Don Tadeo était loin de se sentir aussi harassé que son compagnon, cependant sa respiration courte, l’incarnat qui couvrait ses joues et la sueur qui inondait son visage, étaient autant de preuves de la lassitude qu’il éprouvait.

Quant à Curumilla, il était aussi frais et aussi dispos que s’il n’avait pas fait un pas.

Les fatigues physiques ne semblaient pas avoir de prise sur l’organisation de fer de l’Indien.

– Mes frères ont besoin de repos, dit-il, nous resterons ici le temps nécessaire pour qu’ils puissent reprendre des forces.

Ni don Tadeo ni le comte ne répondirent, la honte les empêchait d’avouer leur faiblesse.

Une demi-heure s’écoula sans qu’un mot fût échangé.

Curumilla s’était éloigné.

Lorsqu’il reparut :

– Eh bien ? demanda-t-il.

– Encore quelques minutes, répondit le comte.

L’Indien hocha la tête.

– Le temps presse, fit-il.

Le chef sortit alors une petite boîte de sa ceinture, l’ouvrit et la présenta à don Tadeo.

– Tenez, dit-il.

Cette boîte était divisée en quatre compartiments ; le premier contenait une certaine quantité de feuilles sèches de la couleur blanchâtre des feuilles de bouleau, le second renfermait de la chaux vive, le troisième de petits morceaux de pierre qui étaient gros comme des avelines, dont ils avaient la forme, dans le quatrième se trouvaient trois ou quatre minces spatules en bois de fer.

– Oh ! s’écria don Tadeo avec joie, de la coca !…

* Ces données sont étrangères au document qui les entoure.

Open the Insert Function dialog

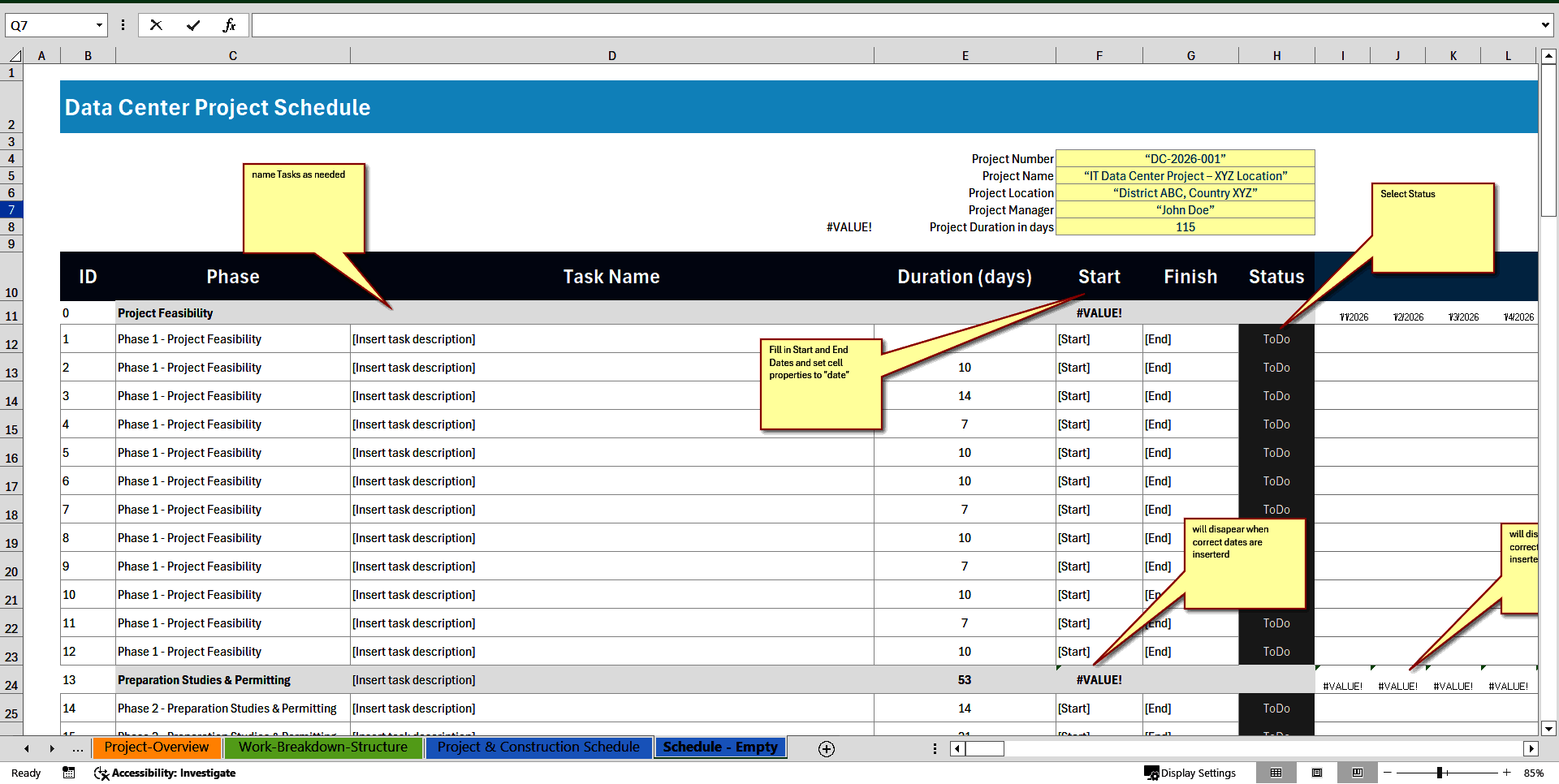pyautogui.click(x=231, y=25)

– Oui, fit l’Indien, mon père peut prendre.

Don Tadeo ne se le fit pas répéter ; il saisit vivement une des spatules d’une main, de l’autre il prit une feuille, sur cette feuille, au moyen de la spatule, il étendit de la chaux vive, enveloppa un morceau de pierre dans la feuille ainsi préparée, de façon à former une espèce de boule qu’il mit dans sa bouche.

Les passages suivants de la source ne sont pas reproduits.